そういう観察をしているセフィロスの横で、クラウドは戸棚を開け、透明なガラスのポットと、同じく耐熱ガラスのカップをふたつ取り出して、ちょっと中をのぞきこみ、念のためふうふうやってからテーブルの上に置いた。それから、買ってきた食料品の中からハーブティーを見つけだし、黄緑色のやかんをガス台に設置する。ガス栓が開く。久方ぶりに、火が燃える……セフィロスはひとりでまたため息をついた。この台所で、クラウドとその母親が毎日食事をしていたということ。ここで話されたに違いないいろいろなできごと。
「どこになにあるか覚えた?」
クラウドが云った。セフィロスはおそらく記憶しただろうと云った。
「今日から、あんたの戸籍が取得されるか、おれの名字が元に戻るかするまで、何日かここにいるんだ。台所は、あんたに任せるよ。おれよくわかんないから。なんかあったら母さんに聞いて」
彼は途中で買ってきたおやつをどさどさとテーブルの上にぶちまけた。母さんが焼いて持たせてくれたチェリーパイは、午後の来客用なので、ひとまず戸棚の中にしまわれる。お湯が沸く。セフィロスはようやくすこし自分を取り戻して、やかんを取り上げ、お茶を淹れた。クラウドがふうふうしてくれたものの、ちょっと心配になったので、ポットとグラスは念のため一度洗っておいた。そうしてふたりはひと息ついた。
「いい家だ」
セフィロスは云った。クラウドはうん、とうなずいた。
「おれも自分の家は嫌いじゃない」
「空き家にしておくのはもったいないくらいだ」
クラウドは鼻を鳴らした。
「でもほんとのとこ、どうするんだろう、この家。とっとくのかなあ?」
「借家なのか?」
「はじめはそうだったんだ。でも、途中からそうじゃなくなった。この土地を持ってたひと、もう都会に住んでて、田舎には戻る気ないとかで。で、月々ちまちました額もらうよりは、どーんとした金額もらいたかったんじゃない? 他人のものになれば、税金とかも払わなくてよくなるし。支払いはもう終わってると思う。パパがしたんだけど」
「その、おまえのパパだが」
セフィロスは苦笑を浮かべて、クラウドがぼろぼろこぼしたクッキーのくずを拾いながら、今日これからやってくる客のことを話題にした。
「たいそうな金持ちなのか?」
クラウドは眉をしかめて考えるような顔をした。
「たいそうの上じゃない? あんたくらい金持ってるかもよ。わかんないけど。村長やら組合役員やらの複合給料がどうなってるのかしらないけどさ、でもすごく気前よくなんでも買ってくれるんだ。で、そういうのが好きなんだ」
「自分の家庭もあるんだろう。これから話をするにあたって大事だと思うから聞くんだが」
クラウドはああ、と云って、椅子に座りなおした。ついでにクッキーくずがぼろぼろ床にこぼれた。

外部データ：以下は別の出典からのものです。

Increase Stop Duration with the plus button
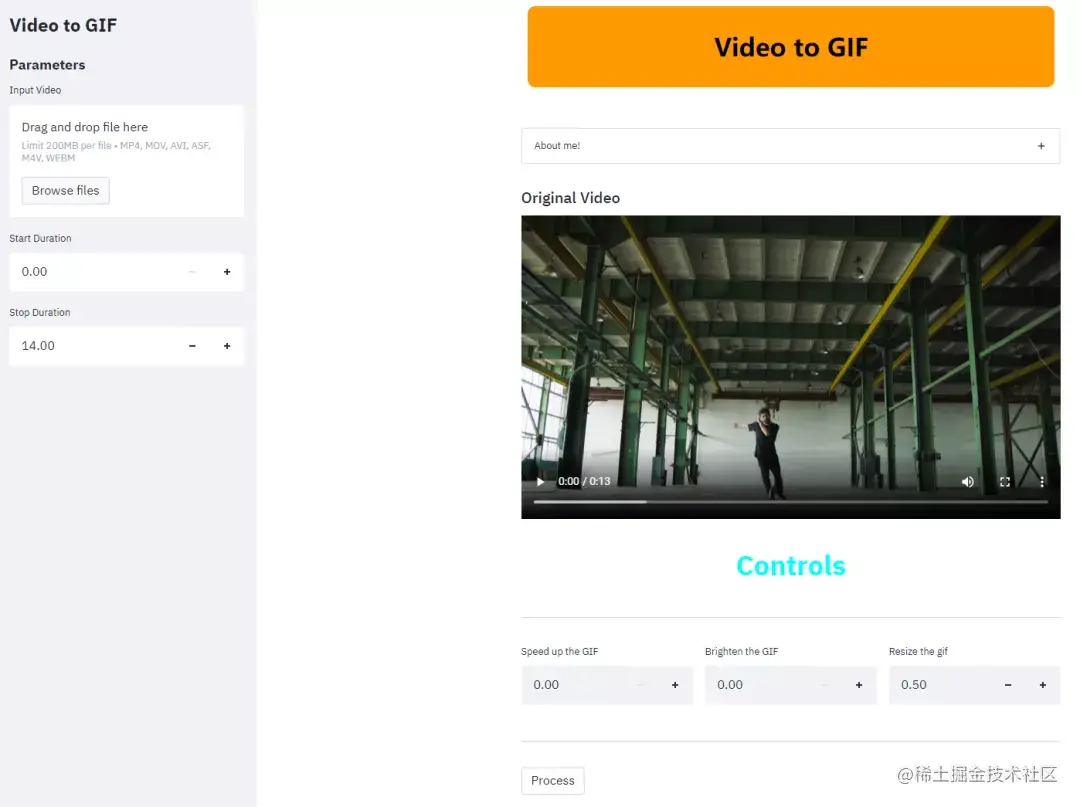1080x807 pixels. point(227,345)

「そっか。そのへん話してなかったんだっけ。家族はいるよ。もちろん。奥さんと娘ひとり。氷みたいに冷たくて、つんけんしたやなやつらなんだ。直接話したことはないけど、見ただけでわかるよ。金のことしか頭になくて。云っとくけど、パパが奥さんを選んだんじゃないよ。パパの父さんが決めちゃったんだ。政略結婚っていうの? なんかそういうの。手作りのケーキとかそういうことやりそうにないひとたちなんだよ。だから、母さんがかわりにやってあげるわけ。今日のチェリーパイとか、あと、そこの戸棚にあるすごい高そうな金ぴかの紅茶の缶とか。パパは甘いものに目がないひとだからさ。夏はチョコレートアイスとか、ベリーのケーキ、秋になったらかぼちゃとかさつまいものタルト、冬はなんでもいいんだ。まあ、そういうこと」
セフィロスはとてもよくわかった。つまり、クラウドとその母親が、例の「パパ」の中で果たしている役割について。満たされない父性というやつだ……母性ほど頻繁には聞かないが、でもこれをくすぶらせているひともまた、大勢いるに違いない。
「で、ひと息ついたら二階に行く?」
「そうだな。見なくてはなるまい。それから、例の給水塔にも登ってみたい。やりたいことが盛りだくさんだ。おれは今日の夜あたり、飽和量に達して破裂するかもしれない」
クラウドはちょっと笑った。
「やりたいことありすぎて、忘れてることがあるよ」
「なんだ?」
「さっき、キスするって云った」
「……ああ。忘れていた」
クラウドはデブモーグリを床にどけて、セフィロスのとなりにやってきた。それで、ふたりはようやくちょこんとキスして、ぎゅっとやることができた。セフィロスは自分の身体の芯がぞわぞわしていると思った。粟立っていると思った。あまりにもいっぺんに、クラウドのいろいろな背景を見聞きしてしまったので、それがあふれそうだった。きちんと消化して、自分の中へ落としこむには、ずいぶんかかりそうだ。ひとまず、それと目の前のクラウドを結びつけていかなくてはならない。風景や、人物や、ものに宿っている、クラウドの断片、彼のかけら。それを感じ、拾い集めて、構築しなくてはならない。これはたいした仕事だ。だから、とうぶんかかりきりになるだろう。
「で、このモーグリには名前がないのか?」
彼は訊ねた。
「こいつ? こいつは、母さんがデブちゃんって云うから、デブちゃんだよ」
セフィロスはデブちゃんの腕をとり、握手をした。なんにせよ、名前がないことには、安心して関係をはじめようがない。